▶ **TASK DETAILS**
Reproduce every one of the records below, character for character.

▶ **Items from a data source**
────────

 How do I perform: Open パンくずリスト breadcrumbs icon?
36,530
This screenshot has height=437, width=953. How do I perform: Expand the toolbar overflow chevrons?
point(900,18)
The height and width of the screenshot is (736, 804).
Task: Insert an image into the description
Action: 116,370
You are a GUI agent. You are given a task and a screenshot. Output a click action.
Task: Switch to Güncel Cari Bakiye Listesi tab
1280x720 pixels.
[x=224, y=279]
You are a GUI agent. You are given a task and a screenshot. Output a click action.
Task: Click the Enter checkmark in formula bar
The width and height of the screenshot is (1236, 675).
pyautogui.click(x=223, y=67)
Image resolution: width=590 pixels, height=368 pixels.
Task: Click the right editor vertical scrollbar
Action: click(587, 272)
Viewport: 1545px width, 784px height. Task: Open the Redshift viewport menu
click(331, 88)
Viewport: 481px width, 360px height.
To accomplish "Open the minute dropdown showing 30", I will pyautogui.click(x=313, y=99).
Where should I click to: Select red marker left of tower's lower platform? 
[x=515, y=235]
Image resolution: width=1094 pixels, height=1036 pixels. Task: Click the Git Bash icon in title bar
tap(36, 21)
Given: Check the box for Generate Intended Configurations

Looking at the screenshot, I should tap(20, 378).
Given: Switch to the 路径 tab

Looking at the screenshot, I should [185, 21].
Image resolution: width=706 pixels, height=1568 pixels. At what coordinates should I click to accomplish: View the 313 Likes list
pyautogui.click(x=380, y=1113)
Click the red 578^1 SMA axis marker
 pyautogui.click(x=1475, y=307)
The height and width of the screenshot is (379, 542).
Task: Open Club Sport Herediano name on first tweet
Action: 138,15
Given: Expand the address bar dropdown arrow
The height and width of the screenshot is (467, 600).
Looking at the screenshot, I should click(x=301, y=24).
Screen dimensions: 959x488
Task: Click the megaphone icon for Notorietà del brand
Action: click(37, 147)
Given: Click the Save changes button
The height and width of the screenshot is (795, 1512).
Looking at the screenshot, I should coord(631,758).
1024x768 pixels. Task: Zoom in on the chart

────────

▶ **SOLVED PROBLEM**
 How do I perform: Open パンくずリスト breadcrumbs icon?
36,530
This screenshot has height=437, width=953. How do I perform: Expand the toolbar overflow chevrons?
point(900,18)
The height and width of the screenshot is (736, 804).
Task: Insert an image into the description
Action: 116,370
You are a GUI agent. You are given a task and a screenshot. Output a click action.
Task: Switch to Güncel Cari Bakiye Listesi tab
1280x720 pixels.
[x=224, y=279]
You are a GUI agent. You are given a task and a screenshot. Output a click action.
Task: Click the Enter checkmark in formula bar
The width and height of the screenshot is (1236, 675).
pyautogui.click(x=223, y=67)
Image resolution: width=590 pixels, height=368 pixels.
Task: Click the right editor vertical scrollbar
Action: click(587, 272)
Viewport: 1545px width, 784px height. Task: Open the Redshift viewport menu
click(331, 88)
Viewport: 481px width, 360px height.
To accomplish "Open the minute dropdown showing 30", I will pyautogui.click(x=313, y=99).
Where should I click to: Select red marker left of tower's lower platform? 
[x=515, y=235]
Image resolution: width=1094 pixels, height=1036 pixels. Task: Click the Git Bash icon in title bar
tap(36, 21)
Given: Check the box for Generate Intended Configurations

Looking at the screenshot, I should tap(20, 378).
Given: Switch to the 路径 tab

Looking at the screenshot, I should [185, 21].
Image resolution: width=706 pixels, height=1568 pixels. At what coordinates should I click to accomplish: View the 313 Likes list
pyautogui.click(x=380, y=1113)
Click the red 578^1 SMA axis marker
 pyautogui.click(x=1475, y=307)
The height and width of the screenshot is (379, 542).
Task: Open Club Sport Herediano name on first tweet
Action: 138,15
Given: Expand the address bar dropdown arrow
The height and width of the screenshot is (467, 600).
Looking at the screenshot, I should click(x=301, y=24).
Screen dimensions: 959x488
Task: Click the megaphone icon for Notorietà del brand
Action: click(37, 147)
Given: Click the Save changes button
The height and width of the screenshot is (795, 1512).
Looking at the screenshot, I should coord(631,758).
1024x768 pixels. Task: Zoom in on the chart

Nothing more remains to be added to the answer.